Copy the lines starting at the one that contains "Viewport: 519px width, 259px" and ending at the last of the lines, reproducing them without change but omitting the pictures.

*-*-*

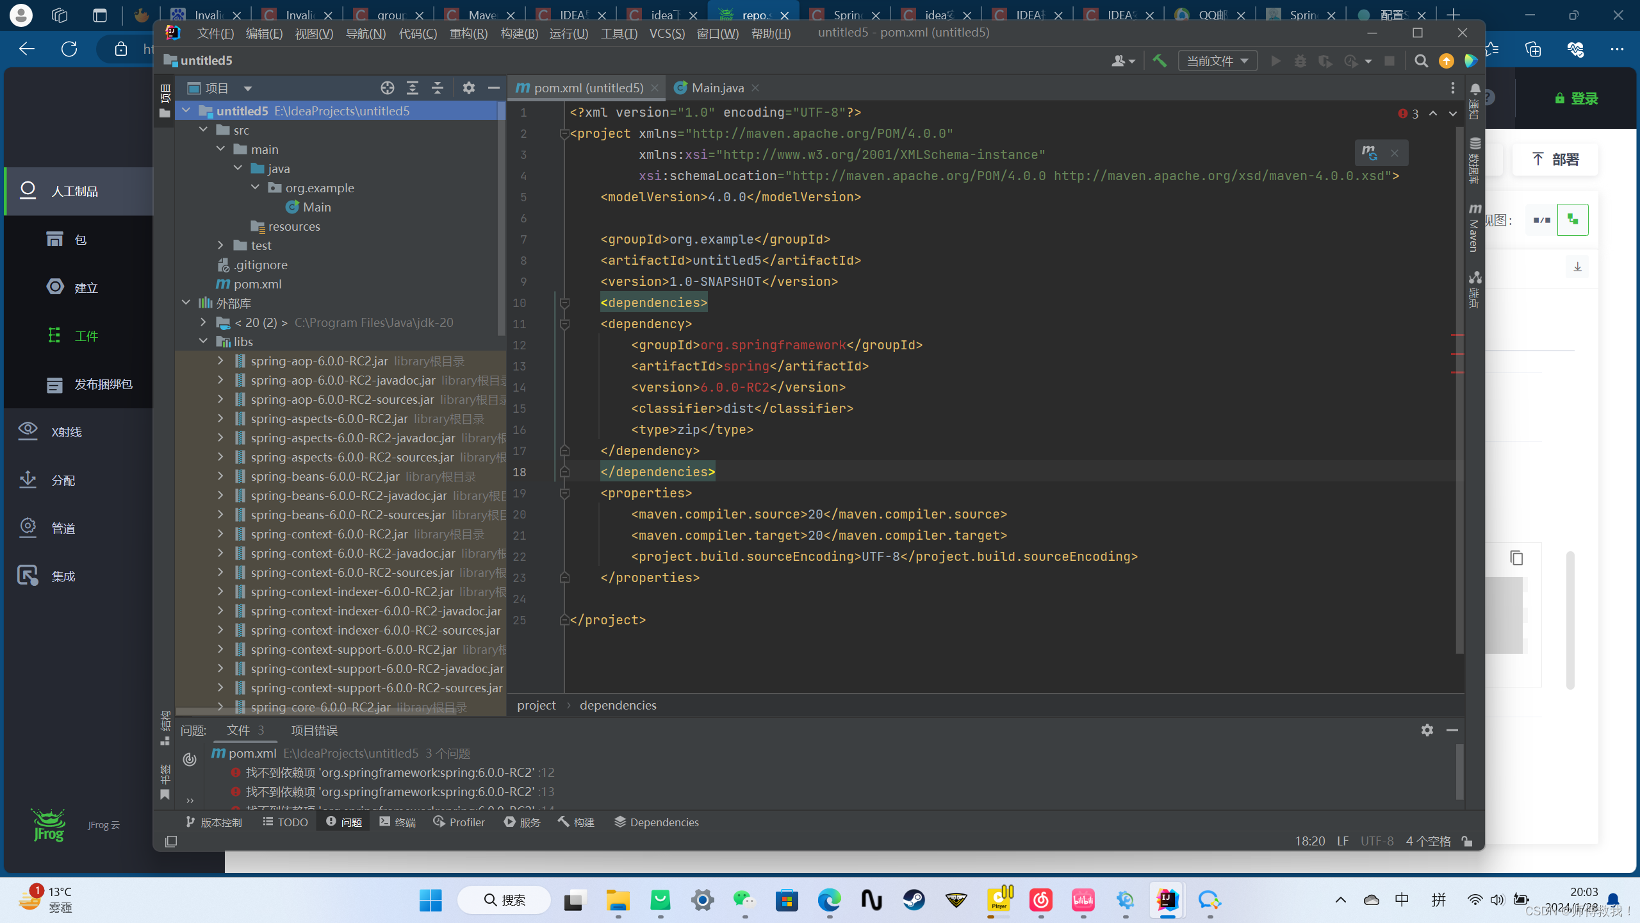Open the 当前文件 run configuration dropdown
Image resolution: width=1640 pixels, height=923 pixels.
1217,61
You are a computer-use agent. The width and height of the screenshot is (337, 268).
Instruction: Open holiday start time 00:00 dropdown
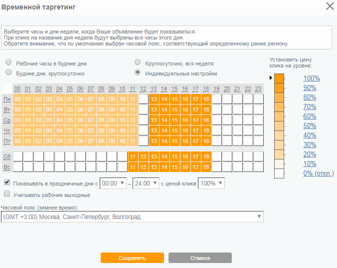click(114, 184)
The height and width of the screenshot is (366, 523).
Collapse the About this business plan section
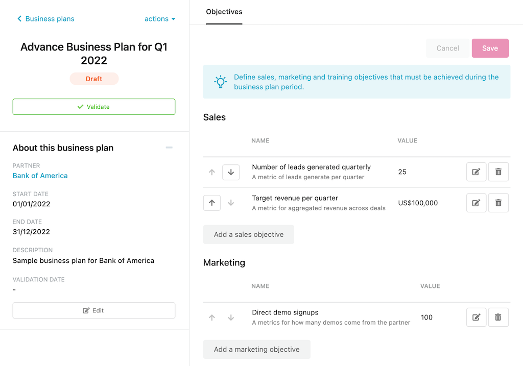[x=169, y=148]
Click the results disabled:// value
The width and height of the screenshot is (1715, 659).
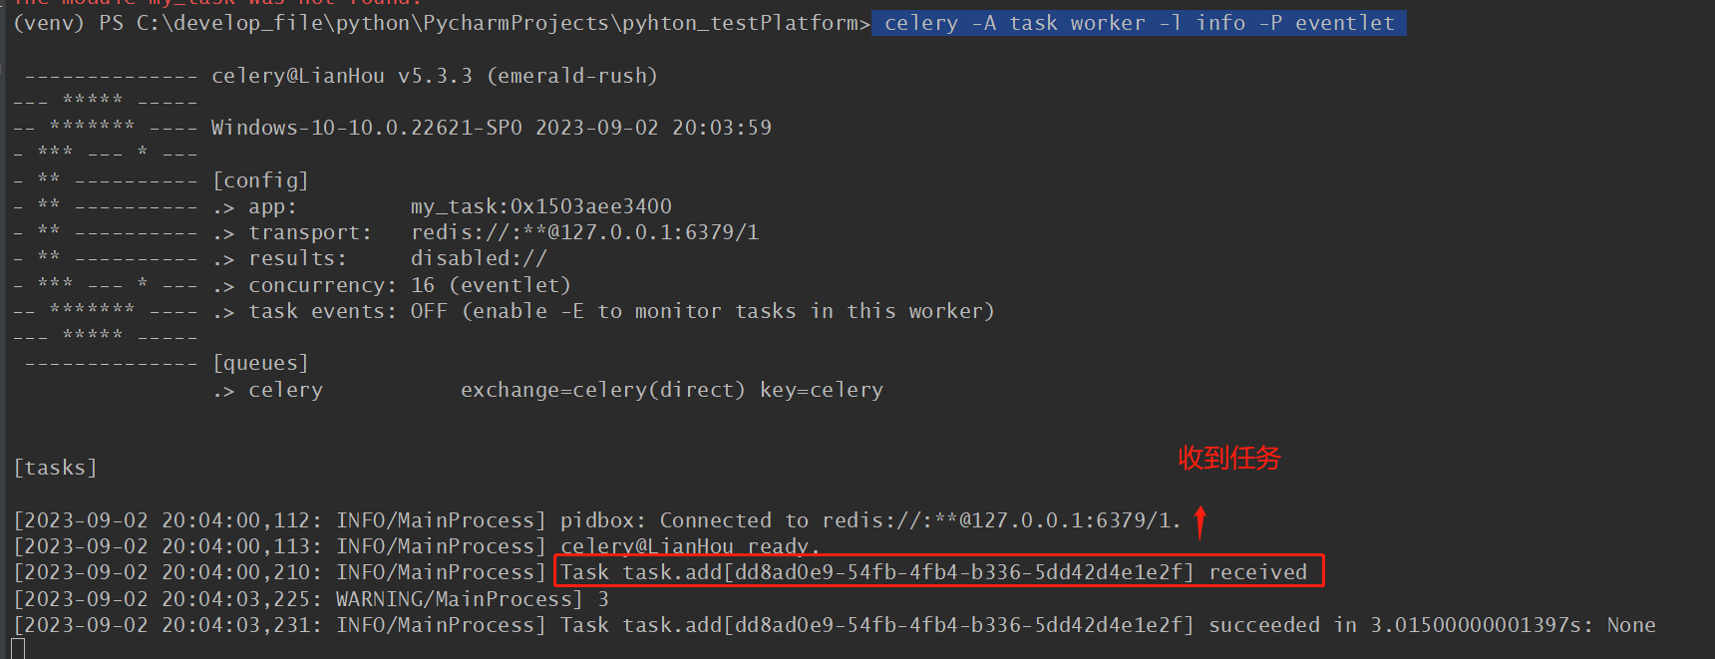pyautogui.click(x=479, y=258)
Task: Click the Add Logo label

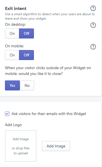Action: click(x=14, y=125)
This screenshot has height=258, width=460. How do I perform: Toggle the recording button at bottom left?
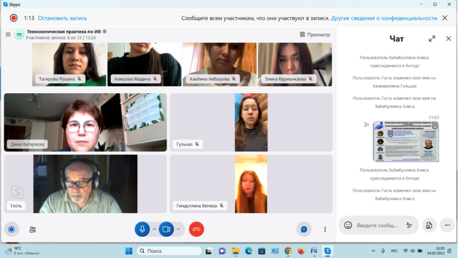point(11,229)
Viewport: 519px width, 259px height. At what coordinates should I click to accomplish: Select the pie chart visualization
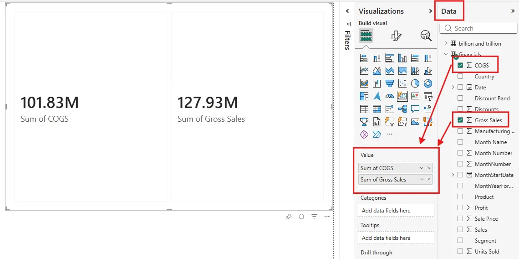(415, 83)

*-*-*

• SOLUTION TO THE EXERCISE:
Viewport: 519px width, 259px height. At what coordinates should I click to accomplish: Select the pie chart visualization
(415, 83)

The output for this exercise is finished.